On being cherished

Jenny Block

As I stood in the shower, and my wife washed my back gently in small circles, my eyes welled up with tears.

This is love, I thought.

She has slowed danced with me in the kitchen.

She has tucked me in dressing rooms with champagne, sending in gowns for glamorous galas.

She has taken me on European cruises.

She has started eating more Asian food only because it’s my favorite.

She has blessed the adoption of a puppy when the pandemic threatened to crush me.

She has loved me — hard — through life’s changes. And in the four-and-a-half years we have been together, there have been A LOT of changes.

But never before had I felt so loved as when she recently took care of me after I had some elective surgery — “elective” being the key word in this conversation.

It wasn’t just that she cared for me when I needed it after surgery. It was the way she supported me fully in having the surgery in the first place and then took such good care of me after, despite it being anything but life or death.

When I was pregnant with my now 22-year-old daughter, I gained an inordinate amount of weight. That gain and the subsequent weight loss took a massive toll on my body. So, I had a “mommy makeover” a year or so after she was born, which included breast implants and a lift. They were bigger than what I wanted right from the get go. But I learned to get used to them and even like them most of the time.

Fast-forward 20 years: Even after reaching my goal weight, I’ve continued to gain and lose the same 15 pounds or so again and again. My breasts became downright unruly for my 5-foot frame. So, I decided to have the implants removed and to simply have my natural breast tissue lifted. It’s big surgery. And it’s not cheap. But I saved up, and my wife didn’t bat an eye when I said I wanted to have it done.

“Whatever you need to do to feel good,” she said.

So I called Dr. Forrest Roth in Houston, and I got on his books as soon as I could.

It wasn’t that I needed her permission. But I certainly did need her help. I kept asking if she was sure she was up to it, especially with her work schedule. I mean, it’s one thing if I had to have surgery. Of course, she would be there, and of course she would help. But elective surgery? She could have said, “Call your dad.” And I would have, and he would have come.

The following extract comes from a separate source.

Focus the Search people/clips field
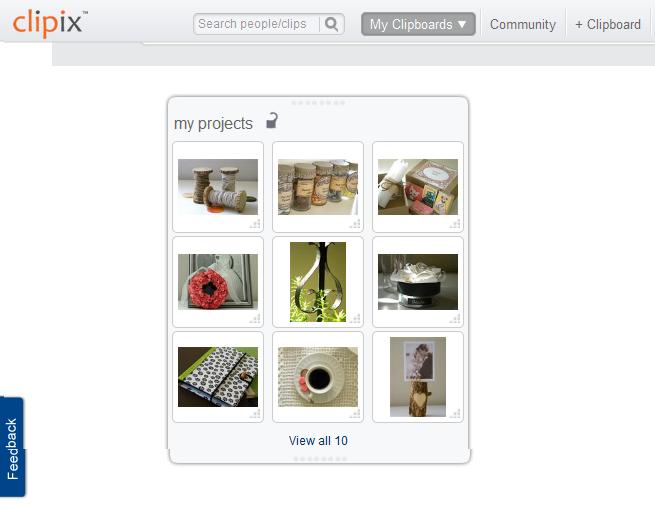This screenshot has width=655, height=511. 257,24
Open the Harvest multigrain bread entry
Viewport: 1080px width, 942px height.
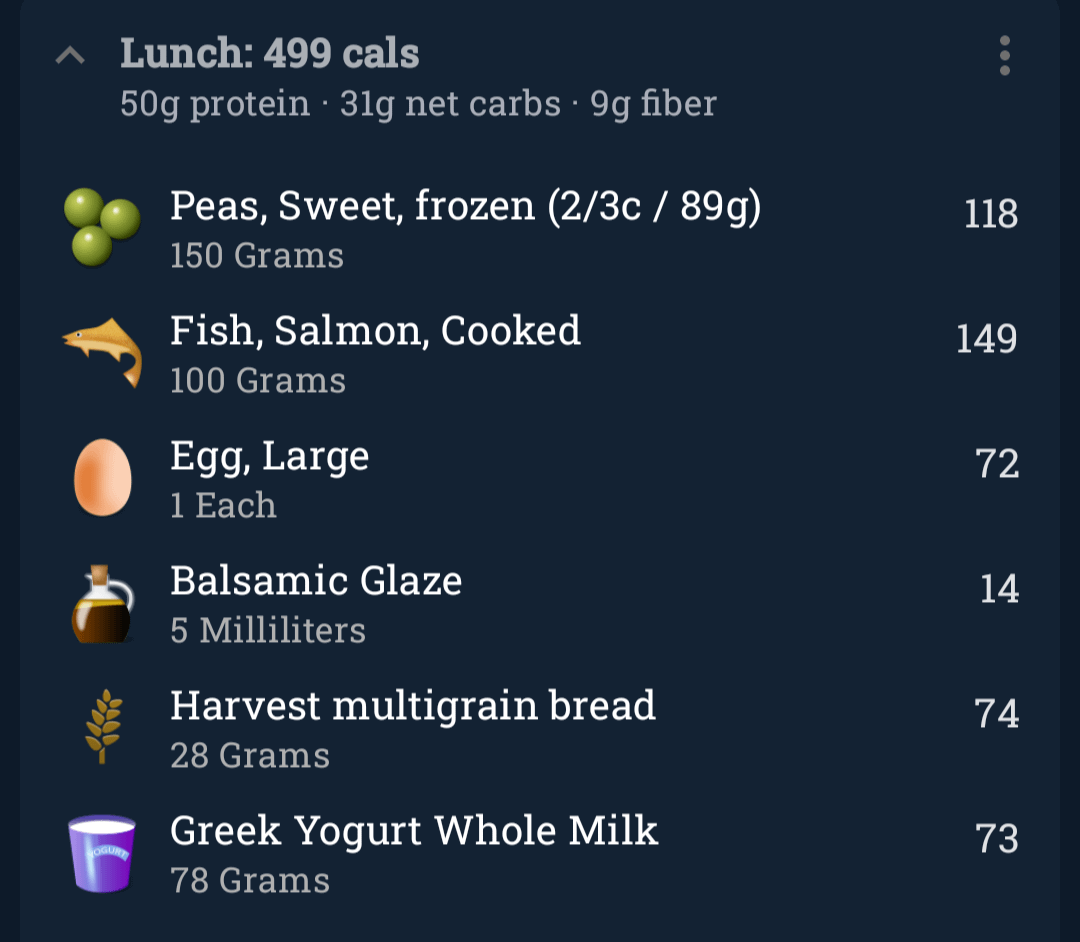click(412, 706)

But she didn’t. Instead, she just said, “I’ve got it, baby.” And she did.

She made plans for us to stay in Houston with friends since we live 90 miles outside of the city. She drove me to the hospital. She picked me up. She helped me to bed. She gave me my meds. She brought me my favorite blanket and pillows and even stuffed animals to prop me up in bed.

She had pho delivered and brought it up to me on a tray day after day when it was the only thing I wanted. She stripped my drains and emptied them. She lowered me into and lifted me out of bed. She dressed me.

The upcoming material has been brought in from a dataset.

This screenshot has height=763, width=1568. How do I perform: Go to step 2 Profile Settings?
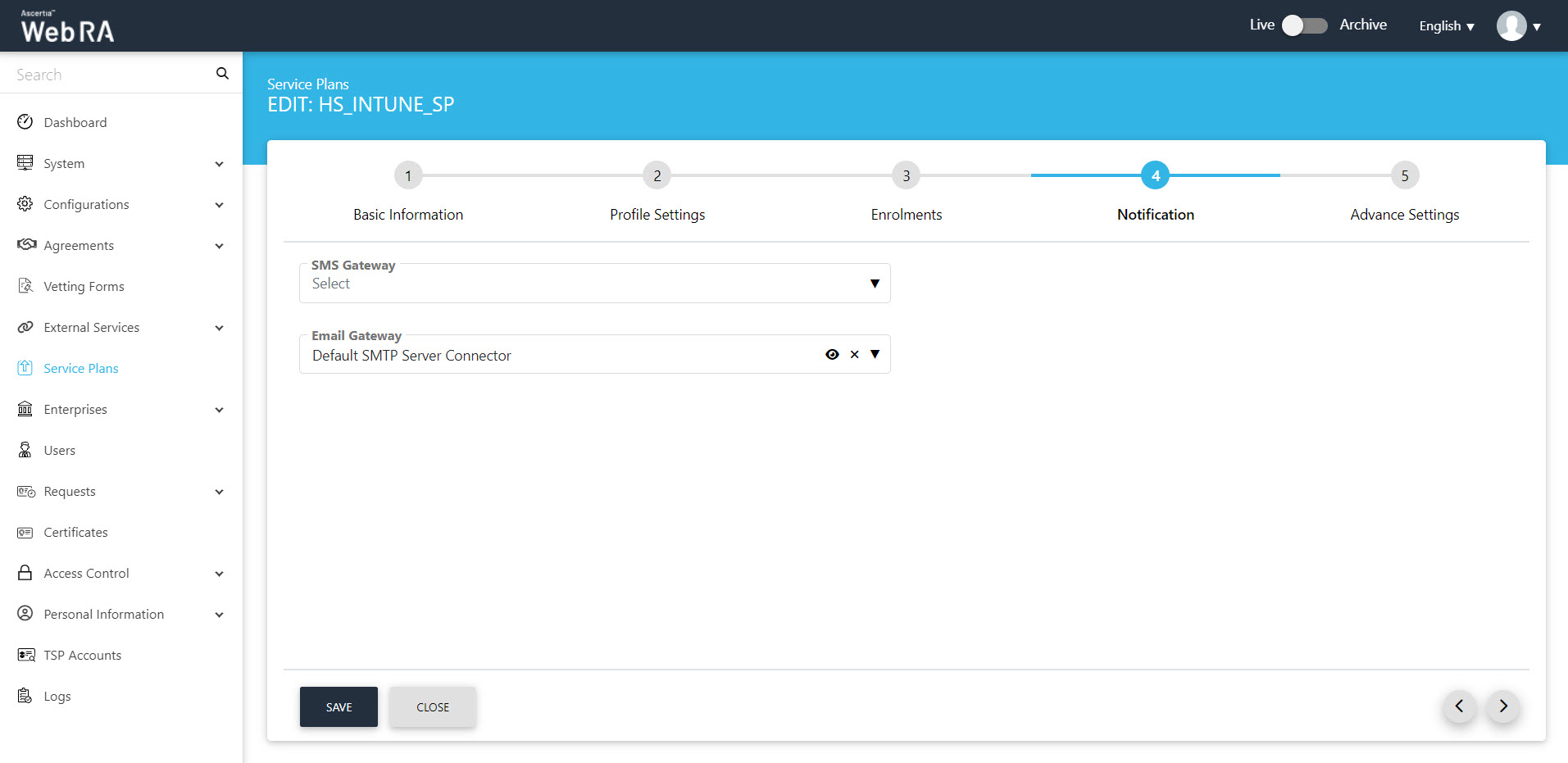click(x=657, y=175)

And she gently put me in the shower and carefully washed my body in what felt like something sacred. It was having her do that for me that made me feel perhaps more humbled than I have ever felt in my life. I was bloody and bruised and swollen and teary and hunched over. I was naked in front of her like I am all of the time, and yet, I felt exposed and vulnerable and a little bit broken.

It’s been two weeks now since the surgery. I’m not allowed to raise my arms or lift anything for another two weeks. So, she is still lifting and opening and fetching and reaching at my request. And she’s having to do her share and my share of the cooking and cleaning and straightening and shopping and laundering. And she’s done it happily 98 percent of the time.

She is only human after all, and it can’t be easy when I can’t even use the microwave or get ice by myself.

She is overly protective and likes to do things her way. She is independent and expects me to be as well. She likes to be taken care of as much as she likes taking care of others. And yet, all I had to do was say, “I’m not comfortable. I need to do something about it. And I sure could use your help.” And just like that, she was all in.

Dr. Roth is an incredibly kind and talented man as is his ridiculously attractive staff. (It is a plastic surgery practice after all.) He did an incredible job. He made me feel safe and heard, and I am over the moon with the results already. He was at the helm of the art and the science of my journey.

But my wife was the heart, and I will never doubt to whom hers belongs.

It’s easy to be there when it’s easy. Your person will be there even when it’s hard. And they’ll be there without question and for no reason other than that you need them there.